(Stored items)
------------------------------------
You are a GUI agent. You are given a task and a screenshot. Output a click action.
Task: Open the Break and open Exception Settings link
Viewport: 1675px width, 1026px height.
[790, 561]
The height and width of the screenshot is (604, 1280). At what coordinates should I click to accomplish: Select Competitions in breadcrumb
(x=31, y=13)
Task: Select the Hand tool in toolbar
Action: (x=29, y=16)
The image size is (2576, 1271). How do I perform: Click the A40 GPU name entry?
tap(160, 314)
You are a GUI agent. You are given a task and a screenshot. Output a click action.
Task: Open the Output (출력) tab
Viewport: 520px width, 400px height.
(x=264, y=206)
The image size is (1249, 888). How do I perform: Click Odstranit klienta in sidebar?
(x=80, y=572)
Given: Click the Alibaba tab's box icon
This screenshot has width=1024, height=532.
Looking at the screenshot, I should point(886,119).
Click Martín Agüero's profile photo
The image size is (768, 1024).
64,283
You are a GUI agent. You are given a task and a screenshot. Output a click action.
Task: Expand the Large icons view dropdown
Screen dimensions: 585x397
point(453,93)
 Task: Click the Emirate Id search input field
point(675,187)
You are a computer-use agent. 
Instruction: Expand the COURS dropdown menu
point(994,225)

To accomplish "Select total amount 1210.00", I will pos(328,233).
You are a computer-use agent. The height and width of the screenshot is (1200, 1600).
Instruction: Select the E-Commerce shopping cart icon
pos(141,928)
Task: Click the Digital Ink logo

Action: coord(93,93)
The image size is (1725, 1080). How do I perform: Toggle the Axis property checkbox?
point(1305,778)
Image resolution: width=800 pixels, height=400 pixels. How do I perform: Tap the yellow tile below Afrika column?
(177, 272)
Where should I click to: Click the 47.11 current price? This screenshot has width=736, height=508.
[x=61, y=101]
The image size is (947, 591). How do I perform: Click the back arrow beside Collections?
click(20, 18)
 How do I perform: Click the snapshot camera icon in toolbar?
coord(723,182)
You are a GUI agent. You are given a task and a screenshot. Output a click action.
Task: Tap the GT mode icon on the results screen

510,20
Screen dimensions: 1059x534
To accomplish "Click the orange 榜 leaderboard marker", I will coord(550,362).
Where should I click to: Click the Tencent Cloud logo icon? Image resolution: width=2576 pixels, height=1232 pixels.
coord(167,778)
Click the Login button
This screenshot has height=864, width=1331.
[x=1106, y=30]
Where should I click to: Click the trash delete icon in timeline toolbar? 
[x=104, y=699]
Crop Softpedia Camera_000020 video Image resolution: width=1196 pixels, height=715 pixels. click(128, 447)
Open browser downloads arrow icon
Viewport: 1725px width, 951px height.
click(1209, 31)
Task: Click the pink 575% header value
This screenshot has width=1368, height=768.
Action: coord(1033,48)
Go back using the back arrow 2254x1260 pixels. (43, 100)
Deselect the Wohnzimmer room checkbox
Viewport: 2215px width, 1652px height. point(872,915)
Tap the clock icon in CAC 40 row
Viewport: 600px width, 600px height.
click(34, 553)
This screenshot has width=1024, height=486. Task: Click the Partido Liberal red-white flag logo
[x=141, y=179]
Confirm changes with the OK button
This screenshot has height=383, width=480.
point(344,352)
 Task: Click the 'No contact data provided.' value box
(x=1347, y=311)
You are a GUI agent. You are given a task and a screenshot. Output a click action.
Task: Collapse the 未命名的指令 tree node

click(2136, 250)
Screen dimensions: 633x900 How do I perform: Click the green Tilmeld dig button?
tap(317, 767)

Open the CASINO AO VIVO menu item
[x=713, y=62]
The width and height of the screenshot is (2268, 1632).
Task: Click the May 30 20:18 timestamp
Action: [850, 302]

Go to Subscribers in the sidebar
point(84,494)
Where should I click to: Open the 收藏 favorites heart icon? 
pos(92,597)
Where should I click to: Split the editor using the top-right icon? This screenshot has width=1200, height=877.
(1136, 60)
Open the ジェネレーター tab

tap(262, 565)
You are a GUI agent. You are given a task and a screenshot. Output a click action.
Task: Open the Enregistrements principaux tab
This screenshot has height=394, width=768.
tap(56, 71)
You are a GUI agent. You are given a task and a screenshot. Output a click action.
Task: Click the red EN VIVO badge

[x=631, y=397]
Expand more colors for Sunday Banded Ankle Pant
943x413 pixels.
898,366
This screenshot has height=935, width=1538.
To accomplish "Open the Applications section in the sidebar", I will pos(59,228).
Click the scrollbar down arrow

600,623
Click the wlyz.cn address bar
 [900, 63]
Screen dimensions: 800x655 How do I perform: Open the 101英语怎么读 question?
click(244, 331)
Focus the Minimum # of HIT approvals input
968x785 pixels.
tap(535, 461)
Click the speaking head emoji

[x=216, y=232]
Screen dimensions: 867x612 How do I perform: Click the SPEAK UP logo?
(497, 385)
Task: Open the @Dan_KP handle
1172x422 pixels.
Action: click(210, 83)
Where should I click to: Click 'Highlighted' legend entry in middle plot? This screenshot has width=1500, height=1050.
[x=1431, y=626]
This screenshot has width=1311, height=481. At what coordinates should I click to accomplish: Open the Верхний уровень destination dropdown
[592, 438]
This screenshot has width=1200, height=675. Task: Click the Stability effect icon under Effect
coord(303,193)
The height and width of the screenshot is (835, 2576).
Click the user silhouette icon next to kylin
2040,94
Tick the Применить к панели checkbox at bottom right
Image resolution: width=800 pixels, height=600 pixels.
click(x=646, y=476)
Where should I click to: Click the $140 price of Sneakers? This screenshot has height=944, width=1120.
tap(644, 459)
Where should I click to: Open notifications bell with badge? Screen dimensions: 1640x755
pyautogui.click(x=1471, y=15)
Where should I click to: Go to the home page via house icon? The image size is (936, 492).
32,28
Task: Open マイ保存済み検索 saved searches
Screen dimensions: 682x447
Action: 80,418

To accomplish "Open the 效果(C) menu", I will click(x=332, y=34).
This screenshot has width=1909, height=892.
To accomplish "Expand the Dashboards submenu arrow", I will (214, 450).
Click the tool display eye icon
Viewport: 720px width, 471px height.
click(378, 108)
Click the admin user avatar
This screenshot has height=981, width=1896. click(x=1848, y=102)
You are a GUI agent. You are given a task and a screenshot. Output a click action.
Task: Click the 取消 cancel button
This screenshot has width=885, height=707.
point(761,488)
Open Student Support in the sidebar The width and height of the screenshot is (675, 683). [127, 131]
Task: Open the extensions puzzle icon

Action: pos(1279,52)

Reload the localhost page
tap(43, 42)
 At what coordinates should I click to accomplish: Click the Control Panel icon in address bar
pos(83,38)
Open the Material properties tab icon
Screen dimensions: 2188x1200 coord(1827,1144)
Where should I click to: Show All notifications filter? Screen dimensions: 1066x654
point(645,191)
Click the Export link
------------------------------------
§ **Work to do**: List every line of the stored items above that contains the word "checkbox". Case counts.

§ **Final result**:
The image size is (1725, 1080). How do I perform: Toggle the Axis property checkbox?
Deselect the Wohnzimmer room checkbox
Tick the Применить к панели checkbox at bottom right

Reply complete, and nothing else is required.